突然、美誠の目から大粒の涙が落ち始めた。頬を流れるのではない。目から直接、涙の粒がこぼれていた。
泣く美誠は特に表情が変わらない。粒になって降ってきた涙に気が付いて、女の子の方がひどく驚いた顔で美誠を見上げた。
「私、自分の前世を覚えているの。結婚相手にだまされて、……ものすごく、ものすごくひどい目にあって死んだの。忘れたいけど、今でもたまに自分の死にざまを思い出したり、夢で見たりする。だから私は一生男の人を好きになることはないと思っていた。でも」
美誠は続ける。こぼす涙とはうらはらに、淡々と乾いた口調で。
「明さんと千早さんを見て、結婚は本当は良いものなんだなって初めて知ったの。そして輝さんを好きになった。私はもう、これだけで充分なの。これ以上は私、心が付いていかない。心が追い付かない。とても無理なの」
涙はいつの間にか、頬を流れるものに変わった。表情も、次第に顔ににじみ出てきた。深い絶望と恐怖に、傷つきすぎて感情が消えてしまったような、寂しい仮面のような顔をしていた。

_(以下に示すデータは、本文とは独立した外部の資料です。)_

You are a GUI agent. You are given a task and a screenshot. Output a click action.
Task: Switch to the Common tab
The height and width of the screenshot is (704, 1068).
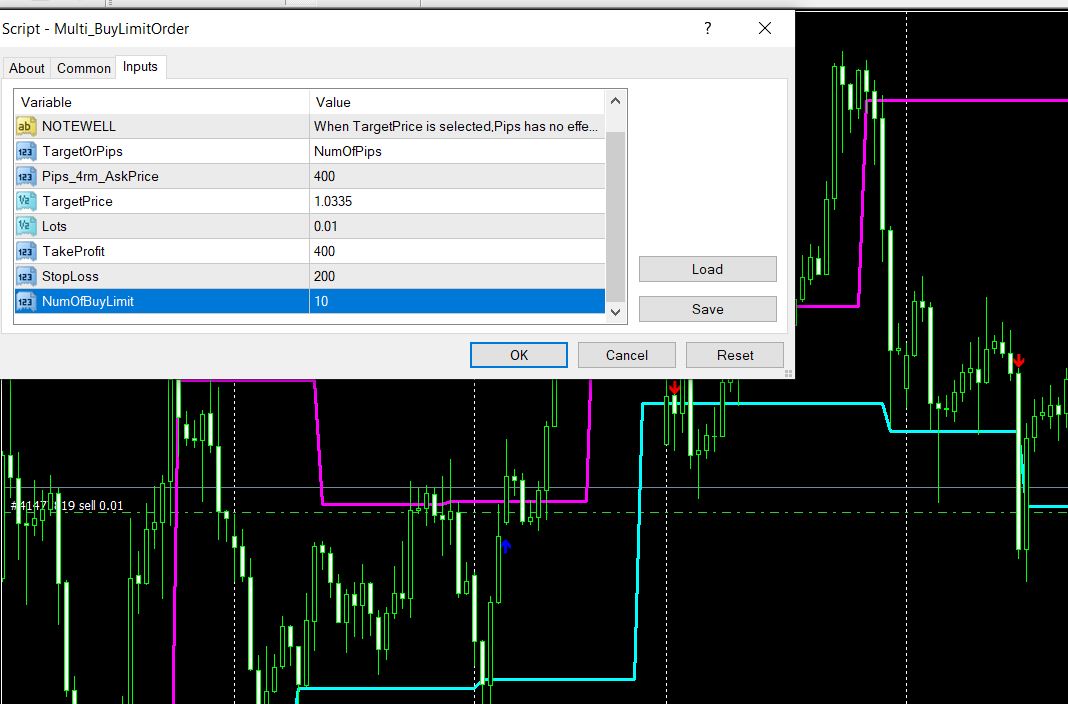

「恐いの。また騙されたら、利用されたらどうしようって、またあんな目にあったらどうしようって恐くてたまらないの。好きだけど、信じられないの。結婚なんて恐くて出来ないの。あんな目に遭うくらいなら好きな気持ちくらいあきらめられる」
女の子を腕に深く抱き込み、美誠は泣く。
「輝さんは、あんなひどい事する人じゃないと思う。でも、信じるのが恐い。信じた人に、家族にまでなった人に裏切られて殺された、あんな気持ちはもう何があっても味わいたくない……」
女の子は微動だにしない。夢の空間を、桜の花びらだけが舞って流れていた。
美誠の腕の中から、くぐもって、幼い声がする。
「ごめんね。立ち入った事を聞いてしまって。辛い事、言わせてごめん。そんな事情だとは思わなかった。本当にごめん」
いたわるような、そっと傷をなだめるような口調に、美誠は顔を上げ腕をゆるめた。幼い瞳に悲しみを映して、女の子は美誠を見つめていた。
小さいやわらかな手を伸ばして、美誠の頬をなでる。また涙をぬぐってくれた。そして軽く引き寄せ自分も身体を伸ばして、美誠の額に紅の引かれた小さな唇を付けた。
それは、いとおしむような、苦しみをなぐさめるような、思いを込める様にゆっくりとした動きの、とても優しいキスだった。
「……泣かせて、ごめんね」
視界がおぼろげになっていく。朱金の色が、にじんでいく。
女の子の口調にどこか違和感を感じながら、美誠の意識は眠りについた。